Taylor remarked on the lack of clear fundamental reasons behind the initial drop in Varex Imaging’s stock value. However, he noted a swift recovery, highlighting that the stock had regained much of its lost value, climbing 14% from its low within two days. This rebound suggests investor confidence in the stock’s resilience. InvestingPro analysis shows the company maintains strong liquidity with a current ratio of 4.36, and its overall financial health score is rated as GOOD, suggesting fundamental stability despite market volatility.
Varex Imaging’s financial results showed a particularly strong performance in the Chinese market. According to Taylor’s analysis, China recorded its best quarter in a year and a half, since the implementation of an anti-corruption campaign in the summer of 2023. The company’s year-over-year growth in China was 7%, with a quarter-over-quarter increase of 12%, contributing to approximately 18% of total revenue or around $35 million. This surge was attributed to an improvement in orders from the region.
The change in price target reflects the current market dynamics and the analyst’s assessment of Varex Imaging’s financial health and market position. While the Hold rating suggests a neutral stance, the positive indicators from the Chinese market provide a constructive view of the company’s potential for growth.
In other recent news, Varex Imaging Corporation experienced a notable decrease in stock value following first-quarter revenue results that fell short of Wall Street’s expectations. Despite the company’s revenue reaching $200 million and non-GAAP net earnings of $0.07 per diluted share, which slightly surpassed analysts’ estimates, the revenue figure only represented a 5% year-over-year increase. Varex also announced receiving orders valued at approximately $14 million for its new high-energy cargo inspection systems, indicating a growing need for advanced security solutions globally.

++++++++++++++++++++

**OBJECTIVE 1**
According to the Varex Imaging article, what was the company's year-over-year growth in China?
**OBJECTIVE 2**
Transcribe the part of the Varex Imaging article that opens with the words containing "In other recent" and closes with "security solutions globally.".

++++++++++++++++++++

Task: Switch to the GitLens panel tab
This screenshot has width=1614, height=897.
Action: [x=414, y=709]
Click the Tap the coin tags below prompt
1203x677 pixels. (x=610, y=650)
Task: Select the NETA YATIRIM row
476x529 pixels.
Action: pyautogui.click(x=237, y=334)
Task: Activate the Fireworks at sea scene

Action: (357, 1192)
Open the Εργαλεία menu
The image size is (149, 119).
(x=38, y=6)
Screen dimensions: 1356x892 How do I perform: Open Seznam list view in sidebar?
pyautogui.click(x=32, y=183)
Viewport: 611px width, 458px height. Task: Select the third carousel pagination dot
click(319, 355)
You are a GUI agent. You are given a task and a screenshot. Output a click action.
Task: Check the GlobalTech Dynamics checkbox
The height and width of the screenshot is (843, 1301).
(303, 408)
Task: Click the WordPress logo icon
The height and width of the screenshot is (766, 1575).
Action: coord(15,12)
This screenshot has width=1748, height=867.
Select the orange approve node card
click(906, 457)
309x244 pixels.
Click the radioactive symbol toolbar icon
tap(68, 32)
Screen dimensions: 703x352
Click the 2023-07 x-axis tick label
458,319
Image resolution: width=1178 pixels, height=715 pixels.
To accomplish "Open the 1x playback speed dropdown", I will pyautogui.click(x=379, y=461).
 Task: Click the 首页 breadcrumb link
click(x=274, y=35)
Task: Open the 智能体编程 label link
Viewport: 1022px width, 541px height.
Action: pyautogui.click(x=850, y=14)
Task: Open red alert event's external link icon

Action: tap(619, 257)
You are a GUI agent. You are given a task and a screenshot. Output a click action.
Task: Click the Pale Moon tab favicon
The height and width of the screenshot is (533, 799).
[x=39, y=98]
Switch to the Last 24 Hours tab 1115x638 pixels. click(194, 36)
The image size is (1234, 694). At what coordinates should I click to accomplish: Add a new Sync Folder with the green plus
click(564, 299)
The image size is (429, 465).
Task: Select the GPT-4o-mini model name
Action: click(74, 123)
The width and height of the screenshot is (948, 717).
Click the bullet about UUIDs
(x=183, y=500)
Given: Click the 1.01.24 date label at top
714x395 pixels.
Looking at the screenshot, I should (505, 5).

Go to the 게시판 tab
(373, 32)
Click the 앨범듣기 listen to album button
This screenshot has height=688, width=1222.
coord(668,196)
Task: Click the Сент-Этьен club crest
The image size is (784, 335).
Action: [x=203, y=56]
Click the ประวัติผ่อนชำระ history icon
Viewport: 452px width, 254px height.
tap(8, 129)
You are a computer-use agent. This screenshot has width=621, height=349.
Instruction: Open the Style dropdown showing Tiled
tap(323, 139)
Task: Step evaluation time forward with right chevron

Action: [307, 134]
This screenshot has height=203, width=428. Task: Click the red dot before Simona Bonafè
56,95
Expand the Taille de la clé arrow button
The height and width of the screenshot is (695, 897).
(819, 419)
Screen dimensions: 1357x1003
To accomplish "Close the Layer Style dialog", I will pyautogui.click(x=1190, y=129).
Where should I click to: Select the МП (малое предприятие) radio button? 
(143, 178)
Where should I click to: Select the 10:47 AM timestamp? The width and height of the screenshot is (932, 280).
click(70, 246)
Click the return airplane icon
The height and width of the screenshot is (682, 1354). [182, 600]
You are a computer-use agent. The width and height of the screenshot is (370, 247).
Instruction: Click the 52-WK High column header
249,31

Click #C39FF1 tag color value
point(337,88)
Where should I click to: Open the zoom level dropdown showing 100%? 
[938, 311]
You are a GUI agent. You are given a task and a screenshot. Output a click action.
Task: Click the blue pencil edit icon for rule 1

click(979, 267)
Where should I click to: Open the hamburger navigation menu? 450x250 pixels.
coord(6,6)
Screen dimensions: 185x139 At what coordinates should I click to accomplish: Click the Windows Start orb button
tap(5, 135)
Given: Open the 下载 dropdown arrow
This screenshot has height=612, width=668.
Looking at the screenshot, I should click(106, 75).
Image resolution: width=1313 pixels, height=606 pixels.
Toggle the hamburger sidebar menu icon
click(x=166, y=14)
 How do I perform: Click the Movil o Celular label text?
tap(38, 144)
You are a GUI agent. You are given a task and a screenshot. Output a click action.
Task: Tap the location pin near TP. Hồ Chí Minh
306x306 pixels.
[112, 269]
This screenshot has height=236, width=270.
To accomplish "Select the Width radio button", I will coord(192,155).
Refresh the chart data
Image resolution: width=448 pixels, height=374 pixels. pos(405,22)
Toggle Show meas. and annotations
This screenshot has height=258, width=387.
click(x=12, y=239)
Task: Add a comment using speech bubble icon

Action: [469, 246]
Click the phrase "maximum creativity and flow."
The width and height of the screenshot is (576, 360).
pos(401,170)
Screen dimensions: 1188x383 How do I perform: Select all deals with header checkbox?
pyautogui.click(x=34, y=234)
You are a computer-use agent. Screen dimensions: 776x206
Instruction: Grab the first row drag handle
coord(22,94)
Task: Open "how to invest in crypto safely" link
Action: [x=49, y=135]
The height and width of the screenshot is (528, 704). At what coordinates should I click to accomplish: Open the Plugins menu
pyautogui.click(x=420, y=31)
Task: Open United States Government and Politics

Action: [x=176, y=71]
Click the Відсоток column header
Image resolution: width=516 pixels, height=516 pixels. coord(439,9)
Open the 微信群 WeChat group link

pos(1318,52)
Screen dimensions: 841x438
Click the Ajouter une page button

++++++++++++++++++++

**RESPONSE 1**
7%

**RESPONSE 2**
In other recent news, Varex Imaging Corporation experienced a notable decrease in stock value following first-quarter revenue results that fell short of Wall Street’s expectations. Despite the company’s revenue reaching $200 million and non-GAAP net earnings of $0.07 per diluted share, which slightly surpassed analysts’ estimates, the revenue figure only represented a 5% year-over-year increase. Varex also announced receiving orders valued at approximately $14 million for its new high-energy cargo inspection systems, indicating a growing need for advanced security solutions globally.